Simply visit [http://pigshell.com](http://pigshell.com) and type away. Modern
(~early 2014) versions of Chrome, Firefox and Safari should work fine on all
desktop platforms. Mobile browsers, Internet Explorer and others are not supported at the moment.

Running the [psty](src/doc/psty.md) server on your desktop is strongly recommended.
It exposes a local directory for _pigshell_ to use as a `/home`, serves as a
proxy HTTP server, and lets _pigshell_ pipe web data through desktop Unix
utilities. _Psty_ works only on Unix currently.

## Hello, World ##

Click on the first example in the sidebar, or type the following at the prompt:

cat http://pigshell.com/sample/life-expectancy.html | hgrep table.wikitable | table2js foo country data | iframe /usr/template/d3-worldmap1

![Life expectancy](./images/screenshots/helloworld.jpg)

We got a page from a website, extracted a table, converted it to a list of
Javascript objects and fed it to a D3-based template for visualization.
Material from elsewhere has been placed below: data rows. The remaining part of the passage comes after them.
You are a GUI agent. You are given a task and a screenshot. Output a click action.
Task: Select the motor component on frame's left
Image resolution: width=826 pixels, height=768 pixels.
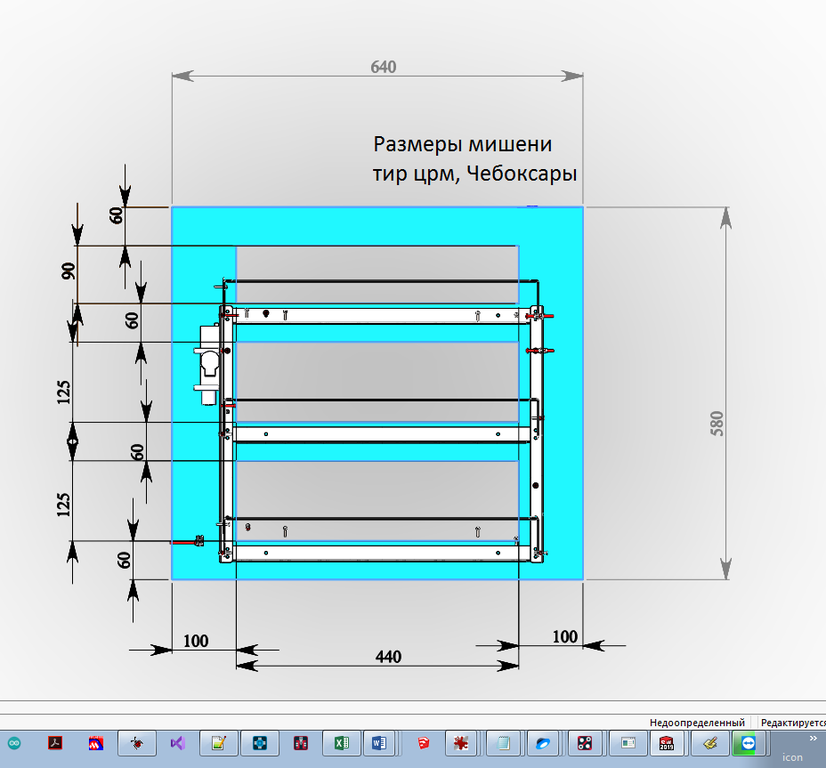tap(209, 366)

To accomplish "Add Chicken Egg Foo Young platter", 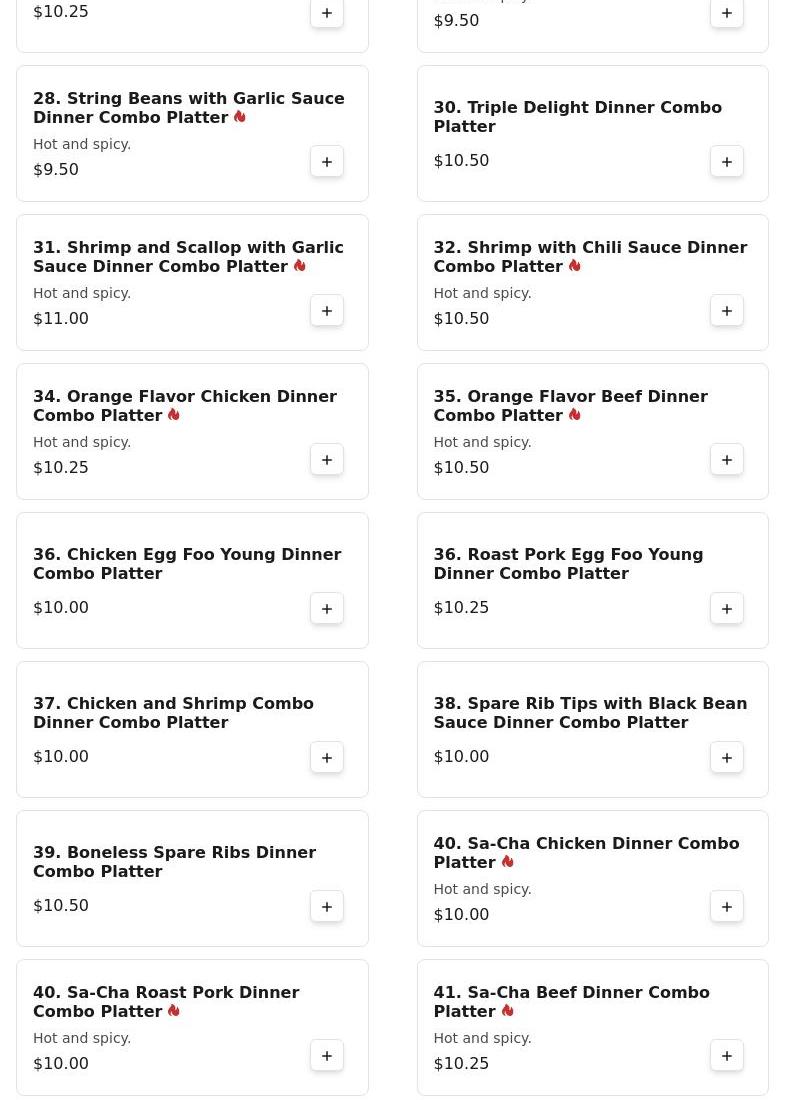I will click(x=327, y=609).

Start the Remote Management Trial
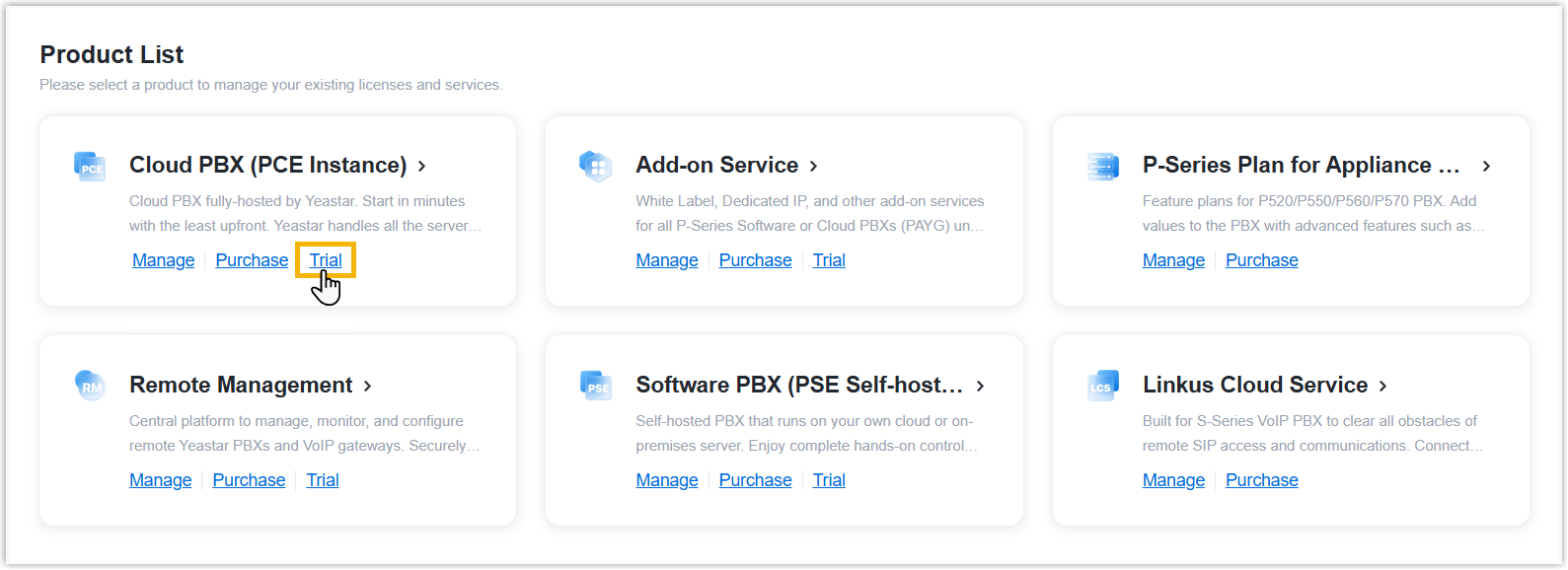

A _pigshell_ pipeline lazily processes streams of _objects_. Commands should be
considered as generator functions yielding objects, composed using the pipe
operator. The pipeline starts when the last member (an implicit `Stdout`) asks
the upstream command for an object, which in turn asks its upstream command and
so on, until the command at the head reluctantly yields an object. It is
processed and "returned" downstream, until it hits `Stdout` which displays it
on the terminal. `Stdout` has an insatiable appetite for objects, so it asks
for one more, and the process continues until a `null` object, signifying the
end of the pipeline, makes its way down. Unlike Unix commands, _pigshell_
commands are _not_ independently executing processes.

## Using the Terminal ##

The terminal should be familiar to Unix/bash users, featuring tab completion,
history, and Emacs-style CLI editing shortcuts.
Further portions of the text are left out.